[PROBLEM] Using the records below, output the stretch that opens with the line containing "Task: Click the keyframe dot beside Rotation" and closes with the line containing "Uncheck the completed", exactly and including both lines, with nothing more.

[MATERIAL FOR THIS TASK]
◆ ◆ ◆ ◆
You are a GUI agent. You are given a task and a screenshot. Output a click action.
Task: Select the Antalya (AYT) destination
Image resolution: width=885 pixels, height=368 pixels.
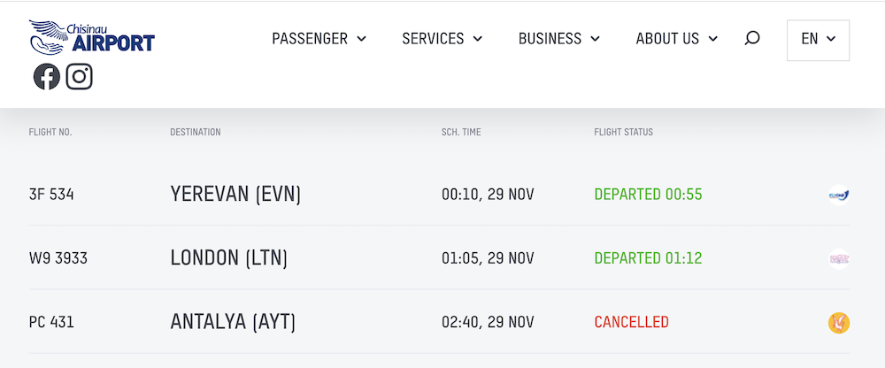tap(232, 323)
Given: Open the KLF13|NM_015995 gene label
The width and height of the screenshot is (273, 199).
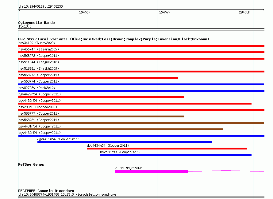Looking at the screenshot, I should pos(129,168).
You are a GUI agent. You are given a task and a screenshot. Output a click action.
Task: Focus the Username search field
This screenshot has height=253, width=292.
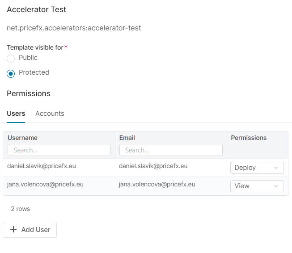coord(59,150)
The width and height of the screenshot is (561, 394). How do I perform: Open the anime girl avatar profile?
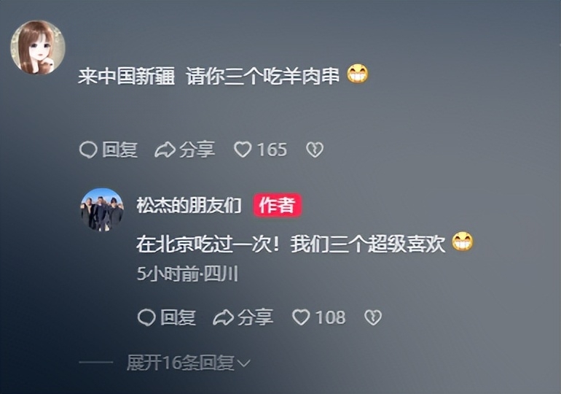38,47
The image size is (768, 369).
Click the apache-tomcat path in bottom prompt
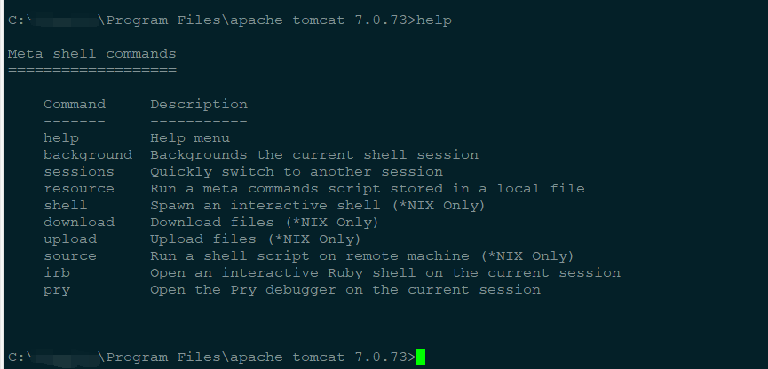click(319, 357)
◆ ◆ ◆ ◆
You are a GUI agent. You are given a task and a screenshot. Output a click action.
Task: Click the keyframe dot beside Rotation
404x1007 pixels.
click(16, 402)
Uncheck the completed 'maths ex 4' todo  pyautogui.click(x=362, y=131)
◆ ◆ ◆ ◆
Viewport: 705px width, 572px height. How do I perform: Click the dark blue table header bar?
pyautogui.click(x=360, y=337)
◆ ◆ ◆ ◆
[RESPONSE AREA]
Task: Click the keyframe dot beside Rotation
404x1007 pixels.
click(16, 402)
Uncheck the completed 'maths ex 4' todo  pyautogui.click(x=362, y=131)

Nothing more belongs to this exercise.